Records of locating words and elements:
-- Begin --

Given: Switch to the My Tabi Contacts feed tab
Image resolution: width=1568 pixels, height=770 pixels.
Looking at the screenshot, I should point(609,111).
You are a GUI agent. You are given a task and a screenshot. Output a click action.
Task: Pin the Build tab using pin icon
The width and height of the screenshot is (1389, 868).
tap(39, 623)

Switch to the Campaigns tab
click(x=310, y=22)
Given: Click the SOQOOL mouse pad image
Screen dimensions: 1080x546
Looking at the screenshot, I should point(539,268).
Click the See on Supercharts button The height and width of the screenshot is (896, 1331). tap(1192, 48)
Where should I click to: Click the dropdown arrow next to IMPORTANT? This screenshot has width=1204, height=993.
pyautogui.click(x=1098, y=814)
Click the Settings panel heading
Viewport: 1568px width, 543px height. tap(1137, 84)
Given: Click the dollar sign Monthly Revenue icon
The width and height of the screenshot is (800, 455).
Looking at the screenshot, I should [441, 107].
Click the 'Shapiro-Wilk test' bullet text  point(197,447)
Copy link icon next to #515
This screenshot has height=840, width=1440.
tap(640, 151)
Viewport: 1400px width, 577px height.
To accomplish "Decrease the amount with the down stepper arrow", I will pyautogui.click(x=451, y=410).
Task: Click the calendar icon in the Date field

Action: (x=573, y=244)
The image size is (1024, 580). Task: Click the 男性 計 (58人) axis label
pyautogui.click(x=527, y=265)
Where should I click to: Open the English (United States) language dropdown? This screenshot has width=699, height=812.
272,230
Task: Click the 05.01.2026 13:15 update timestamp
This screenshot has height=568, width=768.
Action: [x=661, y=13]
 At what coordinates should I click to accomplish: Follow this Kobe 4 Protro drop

-- End --

#### Task description:
Express every line of the listing above as a Markdown table with the columns "Row" and "Line", numbering the rows in order and omitting blank lines.

#### Answer for the task:
| Row | Line |
|---|---|
| 1 | Given: Switch to the My Tabi Contacts feed tab |
| 2 | Image resolution: width=1568 pixels, height=770 pixels. |
| 3 | Looking at the screenshot, I should point(609,111). |
| 4 | You are a GUI agent. You are given a task and a screenshot. Output a click action. |
| 5 | Task: Pin the Build tab using pin icon |
| 6 | The width and height of the screenshot is (1389, 868). |
| 7 | tap(39, 623) |
| 8 | Switch to the Campaigns tab |
| 9 | click(x=310, y=22) |
| 10 | Given: Click the SOQOOL mouse pad image |
| 11 | Screen dimensions: 1080x546 |
| 12 | Looking at the screenshot, I should point(539,268). |
| 13 | Click the See on Supercharts button The height and width of the screenshot is (896, 1331). tap(1192, 48) |
| 14 | Where should I click to: Click the dropdown arrow next to IMPORTANT? This screenshot has width=1204, height=993. |
| 15 | pyautogui.click(x=1098, y=814) |
| 16 | Click the Settings panel heading |
| 17 | Viewport: 1568px width, 543px height. tap(1137, 84) |
| 18 | Given: Click the dollar sign Monthly Revenue icon |
| 19 | The width and height of the screenshot is (800, 455). |
| 20 | Looking at the screenshot, I should [441, 107]. |
| 21 | Click the 'Shapiro-Wilk test' bullet text  point(197,447) |
| 22 | Copy link icon next to #515 |
| 23 | This screenshot has height=840, width=1440. |
| 24 | tap(640, 151) |
| 25 | Viewport: 1400px width, 577px height. |
| 26 | To accomplish "Decrease the amount with the down stepper arrow", I will pyautogui.click(x=451, y=410). |
| 27 | Task: Click the calendar icon in the Date field |
| 28 | Action: (x=573, y=244) |
| 29 | The image size is (1024, 580). Task: Click the 男性 計 (58人) axis label |
| 30 | pyautogui.click(x=527, y=265) |
| 31 | Where should I click to: Open the English (United States) language dropdown? This screenshot has width=699, height=812. |
| 32 | 272,230 |
| 33 | Task: Click the 05.01.2026 13:15 update timestamp |
| 34 | This screenshot has height=568, width=768. |
| 35 | Action: [x=661, y=13] |
| 36 |  At what coordinates should I click to accomplish: Follow this Kobe 4 Protro drop |